Now that we know what the genomic characteristics are, we know what the fusion looks like, and we know what the transcriptomics look like for these tumors, we are left with the clinical response. What we found is that, as expected, these NRF2-expressing tumors do not seem to respond well to targeted therapies, which explains the usually poor outcomes seen in this patient population. We used to treat clear cell RCC with targeted therapies like mTOR inhibitors and VEGF inhibitors, and because of the NRF2 activation, we see poor responses to those with tRCC. However, they [do seem to] respond well to immune checkpoint inhibitors. We used our own data, as well as data from tRCCs that were identified post hoc in the phase 3 IMmotion151 trial (NCT02420821) to show that these tumors respond well to immune checkpoint inhibitors. This is still preliminary data, but given how rare this disease is, we believe they are convincing data that patients with these tumors may do well on immune checkpoint inhibitors or immune checkpoint inhibitor-based combinations.

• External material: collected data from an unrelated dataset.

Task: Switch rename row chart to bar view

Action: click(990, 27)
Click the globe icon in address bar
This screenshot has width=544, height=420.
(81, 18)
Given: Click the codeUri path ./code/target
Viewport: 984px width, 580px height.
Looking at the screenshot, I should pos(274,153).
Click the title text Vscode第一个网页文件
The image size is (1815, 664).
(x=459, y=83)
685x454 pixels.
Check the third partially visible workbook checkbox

I am excited that through our study, and from multiple other studies that have been done in this space, we now have a firmer grasp on what the genomics of these tumors are and what the drivers are. What remains to be understood is how these interplay with each other. For instance, what is the fusion doing with the CDKN2A loss? How are they cooperating to drive the pathogenesis of these tumors?
The next step that I am excited about is figuring out the underlying biology and following up on some of the signals that we have seen on how [these factors] interact with each other to drive tumor pathogenesis. The hope is that with a more granular understanding of these tumors, we will be able to develop specific therapies that target the pathogenic processes and be able to improve the outcomes of these patients, which is still a huge unmet clinical need.
Unfortunately, the main therapeutic developments are the ones I previously mentioned as part of our study and others. These therapeutic developments are using the treatments we already have for RCC and seeing how they do in tRCC. This alludes to some of our own work that was just mentioned about how immune checkpoint inhibitors might do well in these tumors. There is corroborating data from other studies that have shown similar things, and right now, that is the most exciting space, in terms something that is clinically actionable. That said, the next steps are targeting the underlying biology of disease. That is what may drive improvement in the outcomes of patients with these tumors.